WHAT YOU ARE ASKED TO DO —
Copy every line from the records below that carries the word "computer".
==== INFORMATION GIVEN
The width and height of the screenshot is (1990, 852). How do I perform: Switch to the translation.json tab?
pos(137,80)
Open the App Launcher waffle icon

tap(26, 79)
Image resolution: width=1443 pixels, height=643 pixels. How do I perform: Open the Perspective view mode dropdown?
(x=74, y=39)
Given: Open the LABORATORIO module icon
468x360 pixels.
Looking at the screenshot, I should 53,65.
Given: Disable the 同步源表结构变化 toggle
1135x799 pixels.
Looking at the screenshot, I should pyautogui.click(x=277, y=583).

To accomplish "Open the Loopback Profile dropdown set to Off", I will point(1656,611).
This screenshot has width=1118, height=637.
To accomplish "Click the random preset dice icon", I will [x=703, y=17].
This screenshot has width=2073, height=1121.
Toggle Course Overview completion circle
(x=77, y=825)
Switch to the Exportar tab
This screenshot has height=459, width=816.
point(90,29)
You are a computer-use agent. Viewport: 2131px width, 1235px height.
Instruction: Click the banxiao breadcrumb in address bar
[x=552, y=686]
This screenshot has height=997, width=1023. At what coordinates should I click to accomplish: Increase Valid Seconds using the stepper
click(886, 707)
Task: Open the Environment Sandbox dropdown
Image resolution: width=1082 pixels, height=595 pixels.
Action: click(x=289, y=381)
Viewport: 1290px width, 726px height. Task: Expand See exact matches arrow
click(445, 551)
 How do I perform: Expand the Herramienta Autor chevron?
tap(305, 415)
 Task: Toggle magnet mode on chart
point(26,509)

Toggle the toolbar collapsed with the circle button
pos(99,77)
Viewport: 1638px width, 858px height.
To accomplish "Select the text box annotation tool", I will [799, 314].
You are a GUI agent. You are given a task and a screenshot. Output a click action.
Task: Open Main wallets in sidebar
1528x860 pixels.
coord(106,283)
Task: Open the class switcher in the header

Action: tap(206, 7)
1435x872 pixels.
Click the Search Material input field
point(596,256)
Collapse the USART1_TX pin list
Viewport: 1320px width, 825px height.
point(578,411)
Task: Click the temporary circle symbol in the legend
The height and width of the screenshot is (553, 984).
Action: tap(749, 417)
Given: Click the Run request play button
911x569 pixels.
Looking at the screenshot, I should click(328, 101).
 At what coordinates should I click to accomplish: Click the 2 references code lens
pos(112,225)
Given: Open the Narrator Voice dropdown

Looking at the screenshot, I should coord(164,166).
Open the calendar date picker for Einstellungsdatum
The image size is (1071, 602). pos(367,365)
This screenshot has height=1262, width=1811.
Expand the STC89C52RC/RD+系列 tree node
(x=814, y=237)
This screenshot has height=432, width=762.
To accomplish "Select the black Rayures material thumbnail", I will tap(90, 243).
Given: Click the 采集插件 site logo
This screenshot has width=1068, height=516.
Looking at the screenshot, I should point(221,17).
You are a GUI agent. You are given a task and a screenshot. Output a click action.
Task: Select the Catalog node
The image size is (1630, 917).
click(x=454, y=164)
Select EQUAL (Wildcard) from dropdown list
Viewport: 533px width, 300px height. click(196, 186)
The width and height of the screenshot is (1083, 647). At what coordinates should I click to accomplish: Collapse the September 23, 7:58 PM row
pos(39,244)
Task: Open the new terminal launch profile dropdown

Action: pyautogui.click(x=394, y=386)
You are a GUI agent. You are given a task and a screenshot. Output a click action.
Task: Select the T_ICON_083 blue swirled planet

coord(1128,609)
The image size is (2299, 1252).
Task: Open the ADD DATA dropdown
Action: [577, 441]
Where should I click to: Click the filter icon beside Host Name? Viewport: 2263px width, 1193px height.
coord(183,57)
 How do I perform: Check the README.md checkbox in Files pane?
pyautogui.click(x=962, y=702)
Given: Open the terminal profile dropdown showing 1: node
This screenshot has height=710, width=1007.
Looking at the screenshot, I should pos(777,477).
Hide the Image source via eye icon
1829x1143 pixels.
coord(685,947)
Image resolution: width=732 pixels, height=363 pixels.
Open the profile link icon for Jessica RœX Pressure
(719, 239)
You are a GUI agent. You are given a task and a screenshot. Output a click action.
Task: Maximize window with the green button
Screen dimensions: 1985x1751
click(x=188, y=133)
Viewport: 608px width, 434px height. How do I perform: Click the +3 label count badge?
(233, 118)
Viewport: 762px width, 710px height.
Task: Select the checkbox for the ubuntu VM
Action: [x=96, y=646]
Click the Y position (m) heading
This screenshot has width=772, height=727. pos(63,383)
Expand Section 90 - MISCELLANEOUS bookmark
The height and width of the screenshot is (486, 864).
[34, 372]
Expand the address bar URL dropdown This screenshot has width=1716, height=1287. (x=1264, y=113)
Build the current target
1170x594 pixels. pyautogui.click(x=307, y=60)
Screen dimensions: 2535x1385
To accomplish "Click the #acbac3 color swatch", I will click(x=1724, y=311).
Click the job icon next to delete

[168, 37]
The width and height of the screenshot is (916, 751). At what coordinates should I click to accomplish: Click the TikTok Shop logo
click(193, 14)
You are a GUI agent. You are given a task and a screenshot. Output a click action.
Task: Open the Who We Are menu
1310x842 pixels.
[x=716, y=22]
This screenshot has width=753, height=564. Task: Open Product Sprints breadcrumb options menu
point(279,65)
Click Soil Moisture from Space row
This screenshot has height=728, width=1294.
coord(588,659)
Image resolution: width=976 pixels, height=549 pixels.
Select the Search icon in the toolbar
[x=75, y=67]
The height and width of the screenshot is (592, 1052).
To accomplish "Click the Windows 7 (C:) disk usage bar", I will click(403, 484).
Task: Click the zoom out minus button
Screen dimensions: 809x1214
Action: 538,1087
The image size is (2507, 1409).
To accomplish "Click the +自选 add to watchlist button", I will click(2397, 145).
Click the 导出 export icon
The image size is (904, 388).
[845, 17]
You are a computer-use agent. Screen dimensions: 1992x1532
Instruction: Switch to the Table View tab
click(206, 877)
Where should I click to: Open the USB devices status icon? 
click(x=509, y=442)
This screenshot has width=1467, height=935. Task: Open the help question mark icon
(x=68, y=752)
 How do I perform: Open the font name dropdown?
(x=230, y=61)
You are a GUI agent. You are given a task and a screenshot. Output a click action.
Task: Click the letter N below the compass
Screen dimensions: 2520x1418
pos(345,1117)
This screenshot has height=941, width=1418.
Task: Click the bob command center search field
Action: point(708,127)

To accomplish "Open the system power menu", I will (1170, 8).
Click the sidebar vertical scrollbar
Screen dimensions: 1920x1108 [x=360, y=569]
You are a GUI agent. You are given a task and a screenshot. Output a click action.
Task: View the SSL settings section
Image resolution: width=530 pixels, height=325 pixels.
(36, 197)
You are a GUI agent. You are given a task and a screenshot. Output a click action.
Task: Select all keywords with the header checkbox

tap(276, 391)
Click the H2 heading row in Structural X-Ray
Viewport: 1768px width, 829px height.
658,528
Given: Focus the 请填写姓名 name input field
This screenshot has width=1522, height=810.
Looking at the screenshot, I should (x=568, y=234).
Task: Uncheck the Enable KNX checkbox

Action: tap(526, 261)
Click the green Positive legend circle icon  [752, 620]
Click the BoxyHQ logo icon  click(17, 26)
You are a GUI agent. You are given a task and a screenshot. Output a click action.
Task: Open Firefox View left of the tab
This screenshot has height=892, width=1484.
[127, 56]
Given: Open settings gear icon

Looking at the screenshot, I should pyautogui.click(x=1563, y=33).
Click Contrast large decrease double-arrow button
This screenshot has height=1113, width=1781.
========
ANSWER TO THIS PROBLEM —
You are a computer-use agent. Viewport: 2131px width, 1235px height.
You are a computer-use agent. Screen dimensions: 1992x1532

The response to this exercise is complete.